--- START ---

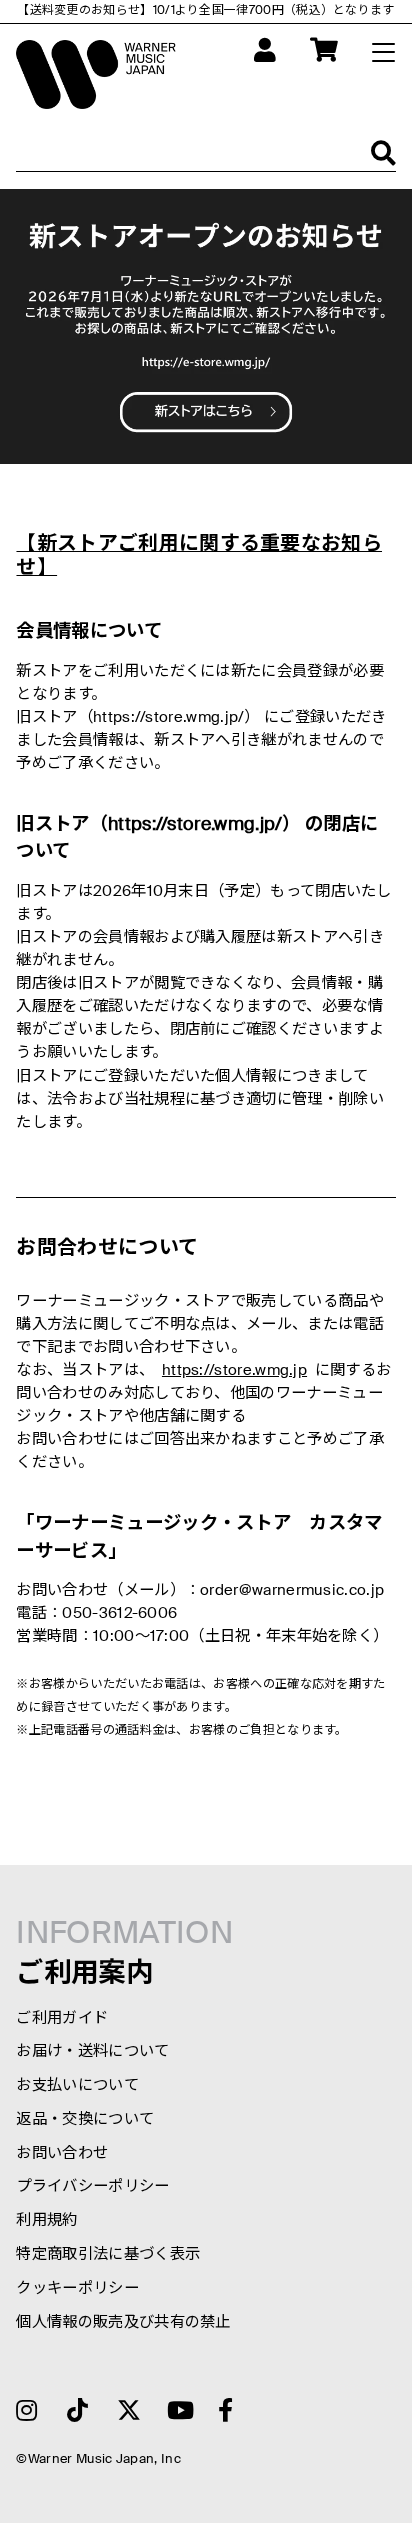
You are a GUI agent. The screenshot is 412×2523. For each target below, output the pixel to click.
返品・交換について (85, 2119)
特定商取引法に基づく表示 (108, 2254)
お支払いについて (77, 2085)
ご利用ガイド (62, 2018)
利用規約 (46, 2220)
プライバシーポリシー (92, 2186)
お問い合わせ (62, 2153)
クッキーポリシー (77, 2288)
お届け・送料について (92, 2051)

--- END ---
--- START ---

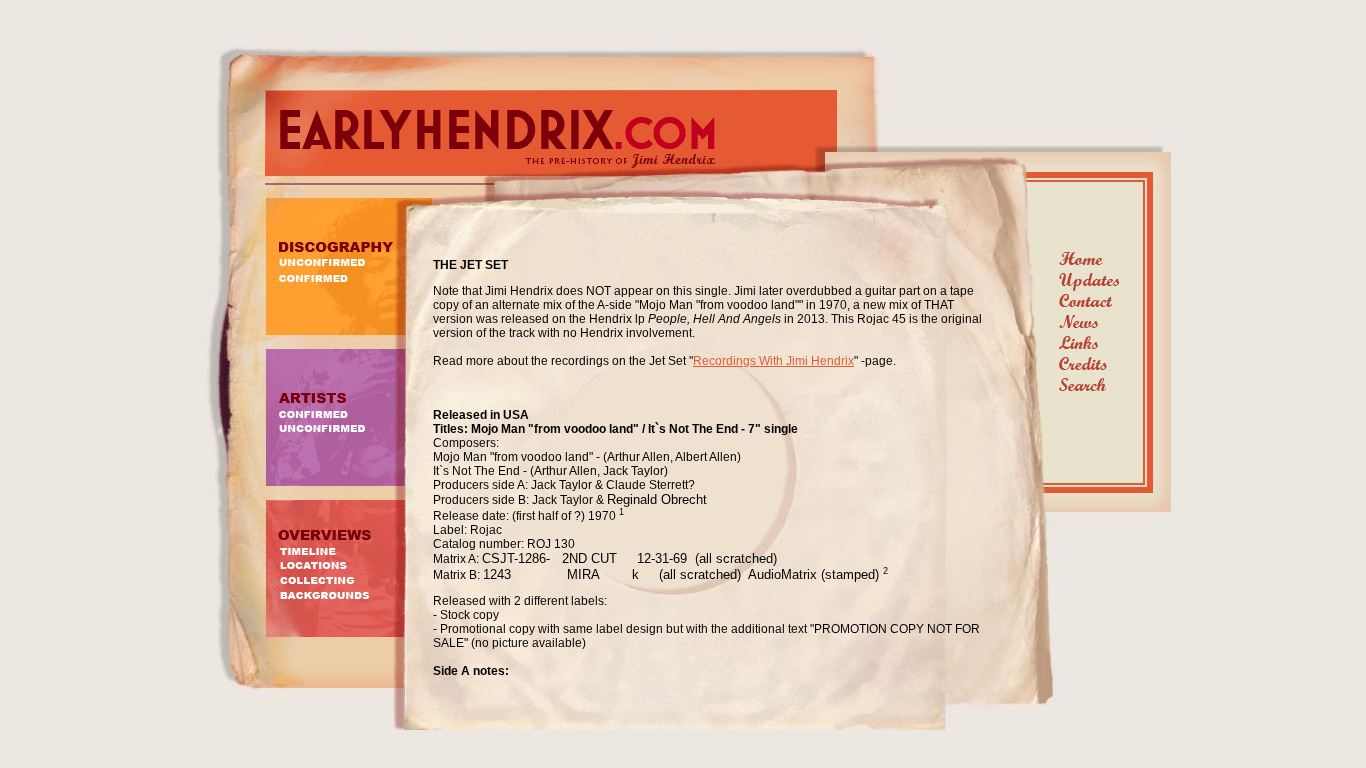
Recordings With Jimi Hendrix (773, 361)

--- END ---

= What you will do =
Could you reproduce exactly the lines of the entries above, from the one with "お支払いについて (77, 2085)" through the one with "お届け・送料について (92, 2051)", and nothing else?

= Exercise answer =
お支払いについて (77, 2085)
ご利用ガイド (62, 2018)
利用規約 (46, 2220)
プライバシーポリシー (92, 2186)
お問い合わせ (62, 2153)
クッキーポリシー (77, 2288)
お届け・送料について (92, 2051)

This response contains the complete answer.